= Oil futures drunk-trading incident =

2009 event that cause significant fluctuation in oil prices

In the early morning of 30 June 2009, Steven Perkins, an employee of London-based PVM Oil Futures, traded 7 e6oilbbl of oil – worth approximately US$520 million (£340 million) – while drunk. These unauthorised trades caused the price of Brent Crude oil to rise by over $1.50 a barrel within a short period of time, a trend generally associated with major geopolitical events, before dropping rapidly. As a result of the trading, PVM Oil Futures suffered losses of almost $10 million and Perkins was dismissed, later being banned from trading by the Financial Services Authority (FSA).

==Background==
Steven Perkins, an employee of PVM Oil Futures since 1998, was a Brent Crude broker in the London-based company's international commodities futures division. As part of his duties, he traded in futures for clients; he was not allowed to trade using PVM's money.

==Trading==
On 29 June 2009, after spending a weekend drinking heavily, Perkins returned to London from a company-sponsored golf weekend and continued drinking at around midday. Around this time, he made some trades, which he said were for a client. According to Perkins, later that day he suffered an alcohol-induced blackout. Beginning at 1:22 a.m. (UTC+1) on 30 June 2009, while still blacked-out, Perkins traded 7 e6oilbbl, worth $500 million (£340 million); at times this represented 69% of the volume of oil then being traded and ten times the average trade volume. He made his last trade at 3:41 a.m., approximately two and a half hours later.

Perkins sent a text message to his boss stating that he was feeling ill at approximately 6:30 a.m. He was later contacted at 7:45 a.m. by an administrative clerk at PVM, who enquired about the early-morning trades. Perkins replied that he had spent the night assisting a client with trading. However, by 10:00 a.m. his claim had been disproved and PVM attempted to rid themselves of the futures.

==Aftermath==
Perkins's trading left PVM Oil Futures holding "substantial volumes" of futures, which cost the company $9,763,252 to honour; at the time, PVM's annual income was only $12 million. That year PVM saw a loss of $7.6 million.

The cost of oil worldwide rose from $71.40 per barrel to $73.50 per barrel, the highest in eight months, before the trend reversed sharply; the total increase due to Perkins's trading was more than $1.50 per barrel, which is generally only caused by major events with geopolitical significance. For comparison, a $2-per-barrel increase would have cost $175 million worldwide.

Iain Gilligan, the Head of Compliance at PVM, had no previous experience of trading or broking in any financial or commodity markets, having joined PVM directly from the Army a few years previously. He disregarded the importance of the compliance function, which had been underlined by the 2008 financial crisis. As Head of Compliance Gilligan was responsible for implementing and rigorously monitoring effective control systems to ensure trades were correctly matched, allocated and verified in a timely manner. His failure to set in place appropriate internal controls resulted in the whole series of trades remaining unquestioned and unverified for many hours.

After an investigation by the FSA, which deemed Perkins "not fit and proper", he was barred from working as a trader in June 2010 for a minimum of five years and fined a total of £72,000 – paid in 36 installments – which was reduced from £150,000 after Perkins expressed concern that the large fine would cause him undue financial hardship. When delivering the report, a regulator for the FSA said that "Mr. Perkins poses an extreme risk to the market when drunk".

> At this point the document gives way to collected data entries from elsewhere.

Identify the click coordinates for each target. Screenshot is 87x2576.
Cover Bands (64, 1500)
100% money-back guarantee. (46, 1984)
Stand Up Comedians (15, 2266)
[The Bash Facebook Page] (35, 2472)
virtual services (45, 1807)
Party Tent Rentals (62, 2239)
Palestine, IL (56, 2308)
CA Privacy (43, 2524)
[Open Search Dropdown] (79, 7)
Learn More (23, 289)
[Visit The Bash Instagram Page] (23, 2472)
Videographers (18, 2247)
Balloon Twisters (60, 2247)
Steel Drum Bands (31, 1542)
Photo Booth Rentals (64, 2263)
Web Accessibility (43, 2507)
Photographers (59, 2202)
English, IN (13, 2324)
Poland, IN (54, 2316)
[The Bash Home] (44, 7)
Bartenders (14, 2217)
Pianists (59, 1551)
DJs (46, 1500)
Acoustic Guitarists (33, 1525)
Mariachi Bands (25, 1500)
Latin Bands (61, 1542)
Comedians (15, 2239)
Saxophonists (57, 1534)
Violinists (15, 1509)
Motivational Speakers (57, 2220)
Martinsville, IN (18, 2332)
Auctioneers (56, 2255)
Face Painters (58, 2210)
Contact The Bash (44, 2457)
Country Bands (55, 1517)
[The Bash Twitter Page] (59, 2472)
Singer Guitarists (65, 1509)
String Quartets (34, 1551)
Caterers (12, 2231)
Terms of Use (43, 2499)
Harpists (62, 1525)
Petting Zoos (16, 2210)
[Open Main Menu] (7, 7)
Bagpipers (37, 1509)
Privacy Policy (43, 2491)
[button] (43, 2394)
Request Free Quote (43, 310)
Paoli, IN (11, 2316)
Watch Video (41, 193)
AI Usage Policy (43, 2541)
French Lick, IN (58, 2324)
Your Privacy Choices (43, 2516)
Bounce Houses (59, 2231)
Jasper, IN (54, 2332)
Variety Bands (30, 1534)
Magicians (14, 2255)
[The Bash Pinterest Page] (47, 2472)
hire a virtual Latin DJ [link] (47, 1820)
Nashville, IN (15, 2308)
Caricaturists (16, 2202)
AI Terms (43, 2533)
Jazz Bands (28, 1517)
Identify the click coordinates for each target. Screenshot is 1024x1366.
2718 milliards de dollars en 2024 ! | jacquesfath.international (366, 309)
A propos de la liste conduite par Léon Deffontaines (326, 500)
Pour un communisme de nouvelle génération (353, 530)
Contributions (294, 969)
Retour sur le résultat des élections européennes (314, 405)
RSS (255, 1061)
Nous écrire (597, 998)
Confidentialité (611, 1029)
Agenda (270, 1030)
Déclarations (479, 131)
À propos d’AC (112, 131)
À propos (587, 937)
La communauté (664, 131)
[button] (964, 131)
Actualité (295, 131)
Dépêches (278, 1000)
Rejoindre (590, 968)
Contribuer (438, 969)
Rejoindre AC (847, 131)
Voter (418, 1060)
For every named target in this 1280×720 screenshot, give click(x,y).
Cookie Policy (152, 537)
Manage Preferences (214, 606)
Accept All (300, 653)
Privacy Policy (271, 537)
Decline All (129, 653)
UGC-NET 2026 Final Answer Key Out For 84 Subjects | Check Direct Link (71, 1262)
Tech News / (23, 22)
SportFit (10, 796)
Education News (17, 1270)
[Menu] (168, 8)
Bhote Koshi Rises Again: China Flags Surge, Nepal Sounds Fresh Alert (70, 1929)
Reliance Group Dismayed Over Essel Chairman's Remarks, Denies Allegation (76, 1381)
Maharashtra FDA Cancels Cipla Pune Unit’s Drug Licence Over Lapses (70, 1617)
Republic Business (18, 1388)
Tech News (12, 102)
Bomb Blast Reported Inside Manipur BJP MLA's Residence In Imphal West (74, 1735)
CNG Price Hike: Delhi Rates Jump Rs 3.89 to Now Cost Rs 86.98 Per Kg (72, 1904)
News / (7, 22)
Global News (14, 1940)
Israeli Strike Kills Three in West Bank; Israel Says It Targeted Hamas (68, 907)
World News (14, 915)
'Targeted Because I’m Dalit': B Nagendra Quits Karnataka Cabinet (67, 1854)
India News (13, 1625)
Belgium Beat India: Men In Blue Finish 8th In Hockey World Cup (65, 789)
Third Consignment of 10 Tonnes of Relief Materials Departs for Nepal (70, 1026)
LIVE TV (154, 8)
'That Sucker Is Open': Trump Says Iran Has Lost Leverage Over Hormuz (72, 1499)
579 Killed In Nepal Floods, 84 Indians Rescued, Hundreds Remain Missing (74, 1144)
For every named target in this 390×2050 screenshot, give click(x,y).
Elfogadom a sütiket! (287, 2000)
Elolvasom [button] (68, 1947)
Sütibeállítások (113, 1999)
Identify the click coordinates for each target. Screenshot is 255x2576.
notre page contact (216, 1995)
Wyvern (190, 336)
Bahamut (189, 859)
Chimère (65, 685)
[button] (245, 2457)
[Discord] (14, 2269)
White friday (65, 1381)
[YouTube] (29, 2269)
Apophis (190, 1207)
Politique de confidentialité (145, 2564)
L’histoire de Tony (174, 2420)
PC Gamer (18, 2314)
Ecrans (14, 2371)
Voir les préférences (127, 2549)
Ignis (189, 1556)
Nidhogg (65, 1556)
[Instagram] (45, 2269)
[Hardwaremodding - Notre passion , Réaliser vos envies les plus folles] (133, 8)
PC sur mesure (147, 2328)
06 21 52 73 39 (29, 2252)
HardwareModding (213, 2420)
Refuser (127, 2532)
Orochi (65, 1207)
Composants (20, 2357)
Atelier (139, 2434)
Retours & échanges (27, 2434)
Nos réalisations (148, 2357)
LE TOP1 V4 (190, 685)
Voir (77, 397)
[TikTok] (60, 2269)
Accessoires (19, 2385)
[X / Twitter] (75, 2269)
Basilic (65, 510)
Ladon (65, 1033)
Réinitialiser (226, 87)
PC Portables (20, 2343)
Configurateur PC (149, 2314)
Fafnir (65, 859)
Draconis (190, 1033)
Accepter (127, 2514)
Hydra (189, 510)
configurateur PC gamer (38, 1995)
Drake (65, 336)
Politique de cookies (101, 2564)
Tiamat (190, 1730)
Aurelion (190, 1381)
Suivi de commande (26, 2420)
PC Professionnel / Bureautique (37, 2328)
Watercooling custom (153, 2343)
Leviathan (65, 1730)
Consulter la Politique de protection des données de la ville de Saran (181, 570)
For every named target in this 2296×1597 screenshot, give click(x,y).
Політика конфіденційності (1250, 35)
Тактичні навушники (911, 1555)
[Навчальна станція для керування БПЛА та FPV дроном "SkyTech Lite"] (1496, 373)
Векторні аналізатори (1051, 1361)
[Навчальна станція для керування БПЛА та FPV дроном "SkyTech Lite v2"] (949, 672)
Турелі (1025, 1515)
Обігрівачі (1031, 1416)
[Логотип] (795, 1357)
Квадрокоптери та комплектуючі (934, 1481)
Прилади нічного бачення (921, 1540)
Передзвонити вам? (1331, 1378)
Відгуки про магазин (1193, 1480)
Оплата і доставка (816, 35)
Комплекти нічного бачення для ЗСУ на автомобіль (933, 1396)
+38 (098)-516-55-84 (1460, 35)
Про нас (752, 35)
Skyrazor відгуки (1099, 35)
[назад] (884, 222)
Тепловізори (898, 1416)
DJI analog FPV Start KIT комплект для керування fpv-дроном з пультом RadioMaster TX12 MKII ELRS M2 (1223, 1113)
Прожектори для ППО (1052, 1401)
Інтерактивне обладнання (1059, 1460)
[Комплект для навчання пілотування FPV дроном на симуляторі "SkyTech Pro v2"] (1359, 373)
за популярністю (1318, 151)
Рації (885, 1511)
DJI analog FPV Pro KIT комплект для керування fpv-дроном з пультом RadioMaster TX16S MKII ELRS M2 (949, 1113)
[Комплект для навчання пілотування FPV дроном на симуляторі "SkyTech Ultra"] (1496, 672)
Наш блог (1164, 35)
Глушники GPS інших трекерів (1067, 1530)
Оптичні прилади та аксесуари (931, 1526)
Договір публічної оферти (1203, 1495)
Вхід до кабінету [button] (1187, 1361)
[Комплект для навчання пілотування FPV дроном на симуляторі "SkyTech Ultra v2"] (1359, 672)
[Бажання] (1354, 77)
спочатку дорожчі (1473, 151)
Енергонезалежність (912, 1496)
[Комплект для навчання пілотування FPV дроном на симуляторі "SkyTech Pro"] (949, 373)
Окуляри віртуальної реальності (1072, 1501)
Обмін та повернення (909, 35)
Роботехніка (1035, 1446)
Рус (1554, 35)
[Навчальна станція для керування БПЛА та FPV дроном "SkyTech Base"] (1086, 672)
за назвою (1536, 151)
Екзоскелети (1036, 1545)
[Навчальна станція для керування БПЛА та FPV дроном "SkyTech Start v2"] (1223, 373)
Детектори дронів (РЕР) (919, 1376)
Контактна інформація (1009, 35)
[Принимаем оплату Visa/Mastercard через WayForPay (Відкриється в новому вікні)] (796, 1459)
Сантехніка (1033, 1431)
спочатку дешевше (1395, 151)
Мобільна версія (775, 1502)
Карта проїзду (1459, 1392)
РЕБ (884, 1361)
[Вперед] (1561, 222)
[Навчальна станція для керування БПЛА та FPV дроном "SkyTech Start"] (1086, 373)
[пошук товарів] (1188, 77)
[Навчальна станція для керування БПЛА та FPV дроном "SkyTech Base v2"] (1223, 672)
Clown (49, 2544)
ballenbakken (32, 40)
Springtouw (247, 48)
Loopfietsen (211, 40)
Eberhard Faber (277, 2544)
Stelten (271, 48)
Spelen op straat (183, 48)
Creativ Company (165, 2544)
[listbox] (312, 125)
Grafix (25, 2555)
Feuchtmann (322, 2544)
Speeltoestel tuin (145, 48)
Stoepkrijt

As a result of Perkins' trading, he was suspended in July 2009. That same month, he joined an alcoholics' rehabilitation programme. In July 2010, two days after the FSA announced the sanctions, Perkins was hired by Starsupply Renewables SA, a Swiss-based biofuels brokerage company, initially to create training manuals for new recruits; Starsupply promised not to allow Perkins to trade for the remainder of his probation. A spokesperson for Starsupply stated that they considered him "a good man who did a stupid thing".